▶ **The task**: Copy the records below word for word, from the line containing "At what (x,y)" through the end of the records. Leave the pictures out.

Saved data entries
[Start of Attachment]
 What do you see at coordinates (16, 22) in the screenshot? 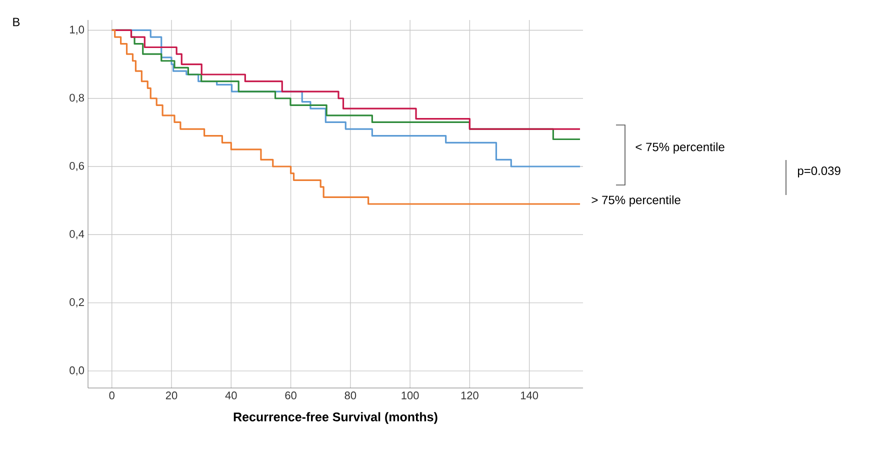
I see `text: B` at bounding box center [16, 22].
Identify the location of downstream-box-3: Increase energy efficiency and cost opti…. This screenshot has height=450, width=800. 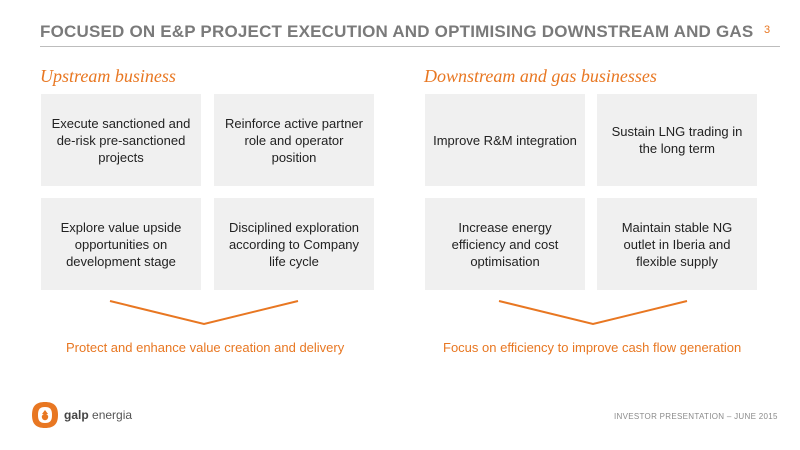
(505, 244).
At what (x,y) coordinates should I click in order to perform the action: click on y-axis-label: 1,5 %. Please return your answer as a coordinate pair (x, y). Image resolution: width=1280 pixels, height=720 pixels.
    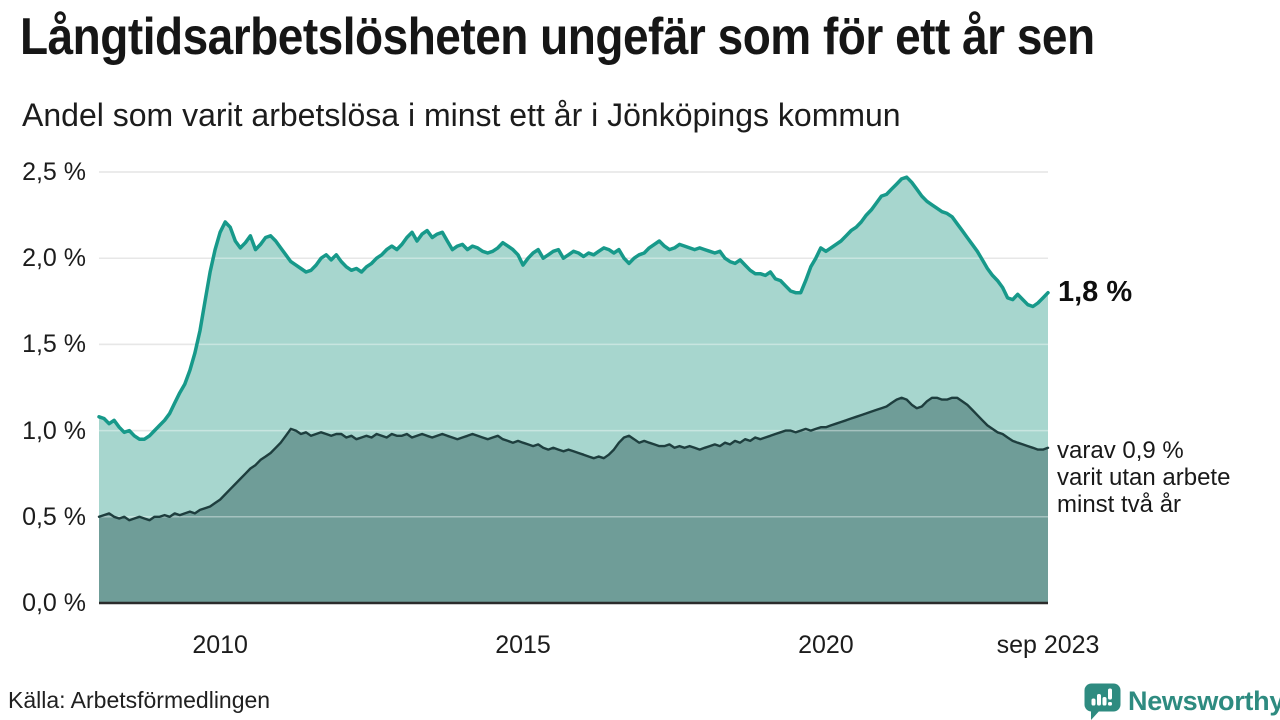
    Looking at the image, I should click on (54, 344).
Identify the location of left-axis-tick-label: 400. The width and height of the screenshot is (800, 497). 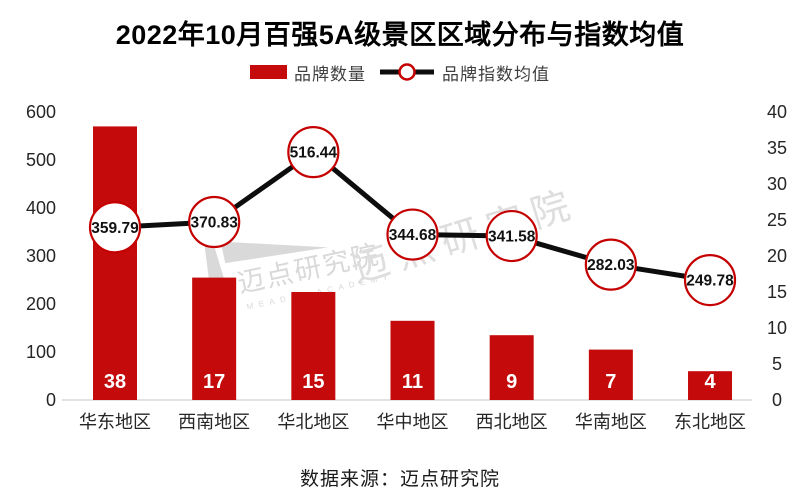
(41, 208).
[End of Attachment]
▶ **Task result**:
At what (x,y) coordinates should I click in order to perform the action: click on y-axis-label: 1,5 %. Please return your answer as a coordinate pair (x, y). Image resolution: width=1280 pixels, height=720 pixels.
    Looking at the image, I should click on (54, 344).
Identify the location of left-axis-tick-label: 400. The width and height of the screenshot is (800, 497). 
(41, 208).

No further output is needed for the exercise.